Anyway, I officially started using NixOS in September 2024 when I installed it on a spare Dell Optiplex that my dad had lying around. Until then, I had been dabbling with NixOS in a virtual machine on my MacBook trying to figure out nix and the why of everything. It was very overwhelming even for someone who like me who thought they were pretty tech-savvy. It took me months of watching videos, reading docs and Reddit posts, and using the system to begin to understand. I will say, NixOS is not plug and play at all, especially if you want to make the system truly yours.

There was something unique about NixOS that called to me. The declarative nature of the configuration files scratched an itch in my brain. The idea about NixOS is that the entire system configuration is stored as code (.nix files). You might be thinking, "doesn't every operating system store its configuration in files?" The answer is yes, but NixOS has a very interesting twist. Sure, you can go change registry options in Windows and edit config files in other Linux distributions. These are are all very manual operations. It was not be easy to remember when and where you made these changes, unless you are very diligent about documentation (and I know people are bad at that).

The idea of NixOS is that your code defines your system completely. A flake.lock file tracks input hashes to ensure that your programs and setup is reproducible. This is especially important when if you are syncing the configuration across machines. Lastly, because the configuration is code, the code is self-documenting, so git blame will also give you context such as time and commit messages when you made certain changes. This makes understanding and reverting changes especially easily.
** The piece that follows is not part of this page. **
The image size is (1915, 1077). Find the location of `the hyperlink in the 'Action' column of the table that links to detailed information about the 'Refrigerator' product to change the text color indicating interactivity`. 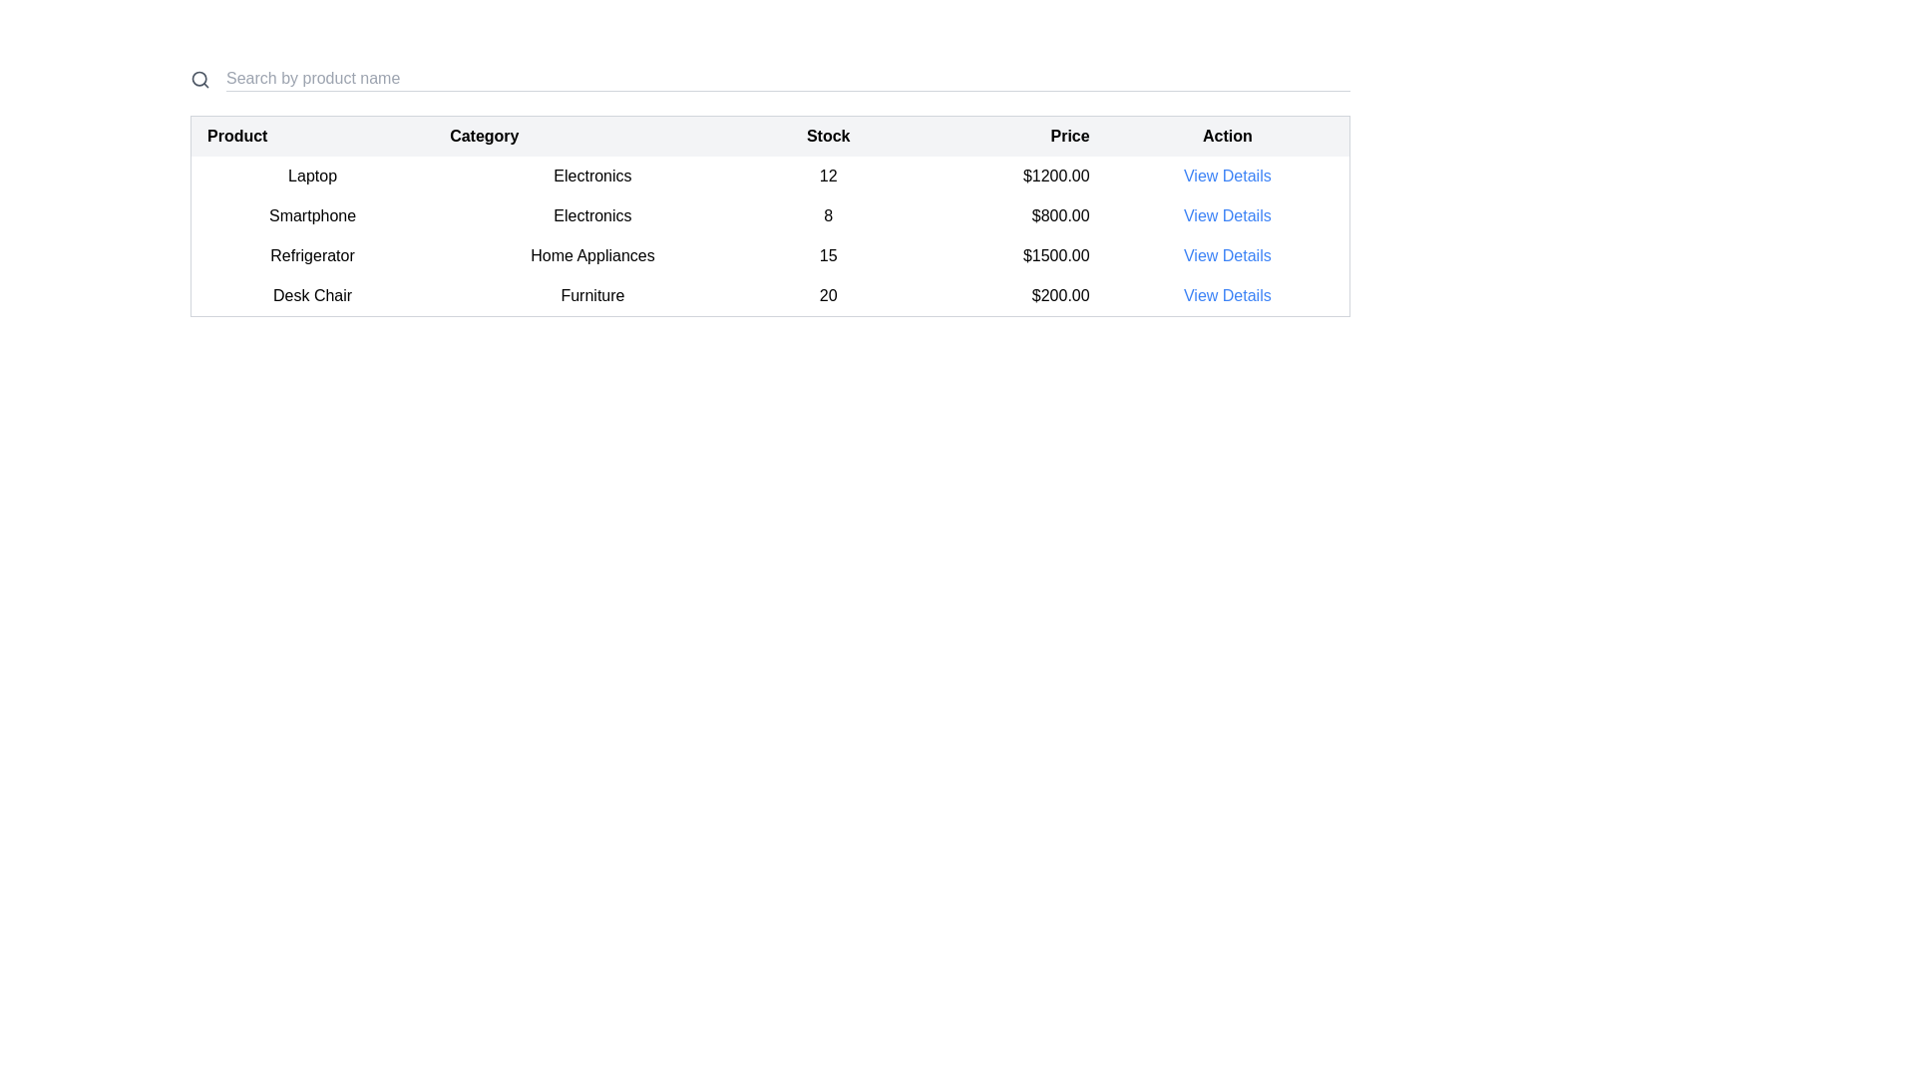

the hyperlink in the 'Action' column of the table that links to detailed information about the 'Refrigerator' product to change the text color indicating interactivity is located at coordinates (1227, 255).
As an exercise, I can wipe my computer, run one command, wait a 20-30 minutes for the downloads and installation steps, then come back to a machine with everything the way it was, the way that I want it. You can even partition your disks in the same installation step. If you know Ansible, NixOS is sort of the same idea where you can deploy "playbooks", except the playbook is a configuration. These deployments can even be remote, so I can update my Raspberry Pi from my other computers (granted they have nix).

You can even configure a large part of your MacBook using nix-darwin, but there doesn't seem to be a Windows equivalent.
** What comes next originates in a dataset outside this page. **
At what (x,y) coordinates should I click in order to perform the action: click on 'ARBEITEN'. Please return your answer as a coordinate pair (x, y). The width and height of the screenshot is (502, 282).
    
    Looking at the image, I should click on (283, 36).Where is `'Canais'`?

At this point, I have over 1000 commits (8000 lines) in my configuration, which at one point spanned 7 computers. It is sort of embarrassing because I'm not even counting my Neovim configuration which I had refactored out into its own repository. This is an average of 4-5 commits every single day for the past year, oh god.


NixOS seems like the end-game operating system, but it isn't always that simple. I mentioned earlier that I reinstalled Debian on my Chromebook. There were a few post-install steps that I had to take because of hardware quirks. The audio and keyboard is working properly now, but the thunderbolt ports are still broken sadly.

The reason why these post-install scripts didn't just work out of the box is because NixOS is a non-standard distribution. There are many quirks which make it incompatible with regular Linux scripts and software. Luckily, many smart people who have been using and developing for NixOS have solved many of these problems (graphics, desktop environments, non-FHS software, etc.) before I adopted NixOS. There are still many pain points here and there because of the high skill barrier to enter. I am still very much a noob, but I am so much better than I was even 6 months ago.

All in all, I'm really happy with the setup I have going right now. I have the main gaming computer dual-booting, my MacBook being the general purpose computer, my custom built server serving, and my Chromebook being my tinkering machine. Even though it's taken a long time to get to this point, I am happy to have learned and struggled with Linux.